Esto con el fin de desafiar el afán de las sociedades actuales, donde pocas veces nos tomamos el tiempo de hacernos conscientes de nosotros mismos. El método Abramović abre un espacio en donde las personas aprenden a escuchar tanto a los demás como a sí mismos.

Marina es una artista que se ha dedicado a la producción de performances en donde se dramatiza en escenografías conceptuales. Su punto de partida se basa en su propio cuerpo como un territorio de experimentación y cambio constante, en donde pretende llegar a un estado máximo de resistencia física y moral.

Su trayectoria inició con performances a partir de instalaciones sonoras, los cuales se realizaron entre los años 1974 y 1975. Durante 1975 y 1988 Marina trabajó junto a su novio Ulay, con quien tenía una relación afectiva y artística que le dejó al mundo las más grandes representaciones del performance. Su última presentación juntos tuvo el nombre de “The Lovers” en donde durante tres meses, cada uno caminó desde un extremo de la Muralla China para encontrarse en el centro, donde se daban un beso y luego seguían su camino.

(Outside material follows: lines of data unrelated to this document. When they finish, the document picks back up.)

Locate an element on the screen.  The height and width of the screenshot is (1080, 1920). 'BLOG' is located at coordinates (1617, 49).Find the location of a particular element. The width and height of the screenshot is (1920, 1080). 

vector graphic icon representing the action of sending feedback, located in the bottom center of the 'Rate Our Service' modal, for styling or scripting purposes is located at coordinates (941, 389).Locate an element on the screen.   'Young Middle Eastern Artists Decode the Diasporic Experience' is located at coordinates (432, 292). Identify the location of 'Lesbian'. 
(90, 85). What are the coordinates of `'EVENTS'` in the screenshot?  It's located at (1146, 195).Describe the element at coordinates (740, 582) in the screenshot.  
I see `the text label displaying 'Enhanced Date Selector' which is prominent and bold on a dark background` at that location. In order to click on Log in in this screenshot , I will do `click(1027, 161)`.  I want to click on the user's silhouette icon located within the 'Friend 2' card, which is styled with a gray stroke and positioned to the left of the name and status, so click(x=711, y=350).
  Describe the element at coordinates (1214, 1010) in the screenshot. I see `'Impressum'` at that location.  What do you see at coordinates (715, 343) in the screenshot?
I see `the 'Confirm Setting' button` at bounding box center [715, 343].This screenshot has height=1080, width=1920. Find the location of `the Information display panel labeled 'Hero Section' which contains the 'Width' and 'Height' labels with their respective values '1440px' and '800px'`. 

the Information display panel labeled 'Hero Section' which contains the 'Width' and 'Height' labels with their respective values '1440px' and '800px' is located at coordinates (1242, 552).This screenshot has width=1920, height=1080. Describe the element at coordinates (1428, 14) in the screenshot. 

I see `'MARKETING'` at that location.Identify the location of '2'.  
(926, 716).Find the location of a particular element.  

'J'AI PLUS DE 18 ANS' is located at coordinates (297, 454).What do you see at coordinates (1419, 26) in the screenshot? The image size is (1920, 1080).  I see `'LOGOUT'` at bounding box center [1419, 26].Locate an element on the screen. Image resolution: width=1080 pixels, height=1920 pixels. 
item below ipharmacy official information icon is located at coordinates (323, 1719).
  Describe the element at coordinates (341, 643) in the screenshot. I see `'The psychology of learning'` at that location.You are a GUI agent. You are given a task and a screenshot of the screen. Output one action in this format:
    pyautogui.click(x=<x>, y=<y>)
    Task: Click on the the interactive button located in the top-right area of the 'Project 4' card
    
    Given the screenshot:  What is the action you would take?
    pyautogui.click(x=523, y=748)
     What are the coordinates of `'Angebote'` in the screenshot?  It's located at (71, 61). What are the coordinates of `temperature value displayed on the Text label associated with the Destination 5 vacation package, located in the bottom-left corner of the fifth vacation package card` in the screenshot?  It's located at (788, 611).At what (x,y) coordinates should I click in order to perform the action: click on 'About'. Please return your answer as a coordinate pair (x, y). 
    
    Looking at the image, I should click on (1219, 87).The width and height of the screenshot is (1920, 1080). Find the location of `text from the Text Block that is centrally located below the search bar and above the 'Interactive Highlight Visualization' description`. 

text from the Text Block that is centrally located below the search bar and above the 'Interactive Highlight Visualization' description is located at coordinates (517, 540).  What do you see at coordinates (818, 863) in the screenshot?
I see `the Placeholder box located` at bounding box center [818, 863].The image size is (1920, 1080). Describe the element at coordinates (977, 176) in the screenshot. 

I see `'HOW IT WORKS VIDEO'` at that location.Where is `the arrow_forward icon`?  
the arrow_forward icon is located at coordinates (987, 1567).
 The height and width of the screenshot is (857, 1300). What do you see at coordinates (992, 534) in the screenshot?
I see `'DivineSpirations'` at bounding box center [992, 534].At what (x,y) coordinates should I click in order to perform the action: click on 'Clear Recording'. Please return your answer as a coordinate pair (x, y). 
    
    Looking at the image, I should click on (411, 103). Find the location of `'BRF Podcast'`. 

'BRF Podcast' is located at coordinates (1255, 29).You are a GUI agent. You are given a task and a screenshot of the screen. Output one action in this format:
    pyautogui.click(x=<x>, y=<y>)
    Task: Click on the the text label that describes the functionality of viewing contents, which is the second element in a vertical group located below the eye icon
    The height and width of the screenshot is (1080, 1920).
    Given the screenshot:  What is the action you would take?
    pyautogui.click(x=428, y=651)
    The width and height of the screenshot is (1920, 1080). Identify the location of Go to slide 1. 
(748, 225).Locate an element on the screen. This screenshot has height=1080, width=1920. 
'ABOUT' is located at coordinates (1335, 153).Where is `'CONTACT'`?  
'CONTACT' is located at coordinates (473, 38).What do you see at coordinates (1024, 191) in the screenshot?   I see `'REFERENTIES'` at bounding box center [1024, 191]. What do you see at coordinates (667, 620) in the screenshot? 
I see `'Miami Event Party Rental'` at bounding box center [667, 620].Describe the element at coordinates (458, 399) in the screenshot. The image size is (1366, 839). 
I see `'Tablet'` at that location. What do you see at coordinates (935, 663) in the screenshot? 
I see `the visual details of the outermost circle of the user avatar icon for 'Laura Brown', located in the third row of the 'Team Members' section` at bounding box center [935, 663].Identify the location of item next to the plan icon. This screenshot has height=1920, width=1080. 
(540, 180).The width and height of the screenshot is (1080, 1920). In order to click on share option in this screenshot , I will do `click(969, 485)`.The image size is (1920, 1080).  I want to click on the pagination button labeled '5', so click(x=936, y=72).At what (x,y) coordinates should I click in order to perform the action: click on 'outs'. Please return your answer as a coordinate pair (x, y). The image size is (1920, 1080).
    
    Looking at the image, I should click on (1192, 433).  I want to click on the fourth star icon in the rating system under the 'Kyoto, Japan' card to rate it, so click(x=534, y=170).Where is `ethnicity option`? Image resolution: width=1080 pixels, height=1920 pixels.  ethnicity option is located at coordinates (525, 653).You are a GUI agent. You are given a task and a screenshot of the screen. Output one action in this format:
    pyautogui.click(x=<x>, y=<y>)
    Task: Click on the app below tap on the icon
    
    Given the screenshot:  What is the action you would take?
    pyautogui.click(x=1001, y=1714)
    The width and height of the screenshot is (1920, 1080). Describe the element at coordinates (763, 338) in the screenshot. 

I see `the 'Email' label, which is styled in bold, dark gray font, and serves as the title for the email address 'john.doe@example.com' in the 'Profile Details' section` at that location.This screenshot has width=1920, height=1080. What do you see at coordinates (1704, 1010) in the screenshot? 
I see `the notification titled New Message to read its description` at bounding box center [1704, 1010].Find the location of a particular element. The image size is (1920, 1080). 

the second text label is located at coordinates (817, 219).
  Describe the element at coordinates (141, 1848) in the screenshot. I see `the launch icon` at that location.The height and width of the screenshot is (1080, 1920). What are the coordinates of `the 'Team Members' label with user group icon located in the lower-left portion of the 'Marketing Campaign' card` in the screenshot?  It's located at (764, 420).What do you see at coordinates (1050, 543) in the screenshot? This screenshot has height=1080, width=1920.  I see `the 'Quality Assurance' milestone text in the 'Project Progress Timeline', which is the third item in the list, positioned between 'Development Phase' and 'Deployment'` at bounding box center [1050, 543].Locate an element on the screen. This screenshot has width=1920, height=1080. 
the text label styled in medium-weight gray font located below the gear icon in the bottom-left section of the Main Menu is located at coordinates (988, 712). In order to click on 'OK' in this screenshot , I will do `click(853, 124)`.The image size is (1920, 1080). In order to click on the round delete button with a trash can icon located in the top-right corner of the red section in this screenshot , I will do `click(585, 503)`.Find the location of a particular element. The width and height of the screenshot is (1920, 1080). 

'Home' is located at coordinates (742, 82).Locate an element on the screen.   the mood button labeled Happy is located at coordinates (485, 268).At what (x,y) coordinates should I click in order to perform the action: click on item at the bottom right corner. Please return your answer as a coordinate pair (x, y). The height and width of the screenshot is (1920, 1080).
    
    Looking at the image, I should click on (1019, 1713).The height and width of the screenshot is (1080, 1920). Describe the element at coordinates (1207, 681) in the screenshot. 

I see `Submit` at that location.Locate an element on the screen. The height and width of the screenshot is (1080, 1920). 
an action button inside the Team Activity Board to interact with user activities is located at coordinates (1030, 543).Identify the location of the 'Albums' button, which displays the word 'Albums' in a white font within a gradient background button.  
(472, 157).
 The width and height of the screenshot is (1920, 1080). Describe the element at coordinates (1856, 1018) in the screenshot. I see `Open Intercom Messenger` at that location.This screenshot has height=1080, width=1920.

Otra de sus grandes presentaciones fue nombrada “The artist is present”. Este performance se realizó en el año 2010 y tuvo lugar en el museo MoMa de Nueva York. Con más de 50 obras expuestas en el museo, Marina demostró una vez más el arte del performance. Una de las obras más destacas fue aquella en que los visitantes tuvieron la oportunidad de sentarse en completo silencio al frente de Marina durante el tiempo que ellos quisieran. Todo con el fin de traer a la superficie la relación compleja y bella que se da entre el artista, la obra y el público.